21/05/2024
Niedawno zakończył się festiwal Millennium Docs Against Gravity 🥁(ale od dziś edycja online! Więc można nadrobić ;) ). Ze względu na wysoki sezon turystyczny🏃♀️, udało mi się zobaczyć tylko 5 filmów, ale i tak bardzo się cieszę, bo wszystkie były zdecydowanie warte zobaczenia! 😁 Chciałam się z Wami podzielić kilkoma zdaniami na temat kilku tytułów.
🎞 Ostatnia Wyprawa - the Last Expedition (reż. Eliza Kubarska)
Film poruszający wątek ostatniej wyprawy Wandy Rutkiewicz, tej na Kanczendzonge, tej z której nie wróciła. Czy Wanda Rutkiewicz zginęła, czy ukrywa się do dziś w tybetańskim klasztorze? Tego prawdopodobnie nigdy się nie dowiemy... Film próbuję zgłebić ten wątek... i choć przyznam szczerze, że mnie bawi ta teoria, że autorka pomysłu "Karawna do marzeń" ukrywa się w klasztorze, to film warto zobaczyć, choćby dla krótkich fragmentów ujęć, któŕe himalaistka nagrywała sama podczas wypraw... Poza tym góry najwyższe i ludzie z nimi związani zawsze będą czymś fascynującym na ekranie. 🗻
🎞 Przynoszę Ci dzikość / Sowing the Seeds of the Wild (reżyseria: Dyba Lach, autor zdjęć: Adam Lach)
Film opowiada o muzyku ( Michał Zygmunt Odra Sound Design ), który przemierza łódką trasę z dzikiego Bugu, do Odry, która, jak wiemy jest w stanie agonalnym.
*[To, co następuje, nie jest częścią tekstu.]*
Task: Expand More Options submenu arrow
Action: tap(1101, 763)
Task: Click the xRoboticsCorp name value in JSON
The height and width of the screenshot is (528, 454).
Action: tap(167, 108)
Rzeka nam umiera, dlaczego nikt się nie przejął?! Film jest niesamowicie wrażliwy, nie tylko traktuje rzekę, jako bohatera filmu, mówi o niej jako o istocie. Film pochłania nas spokojem, daje nam chwilę wytchnienia, ale... Daje nam też porządnego kopa, takiego, że płakać się chce. Co zrobiliśmy z naszą rzeką?! Jak mogliśmy do tego dopuścić?!
Ponadto dźwięk jest świetny! (A jak wiemy, to nadal rzadkość w polskich filmach), zdjęcia są przepiekne... Wiecie, jakie mamy fantastyczne krajobrazy... są pięknie pokazane! No i tytuł... PRZYNOSZĘ CI DZIKOŚĆ, prawda, że ładnie? 🏞
A tak już zupełnie prywatnie, to z całego serca chciałam Wam polecić jeszcze jeden film.
🎞 Dwójka nieznajomych próbujących się nie pozabijać
Tego się bałam... Bałam się, że doprowadzi mnie do płaczu... i łezka, mi poleciała, ale to były łzy tak radosnego wzruszenia, że aż trudno było mi w nie uwierzyć. Film ogląda się bardzo lekko, jak fabułę. Ukazuje obraz miłości, którą wielu z nas chciałoby osiągnąć, zwłaszcza u schyłku życia. Polecam!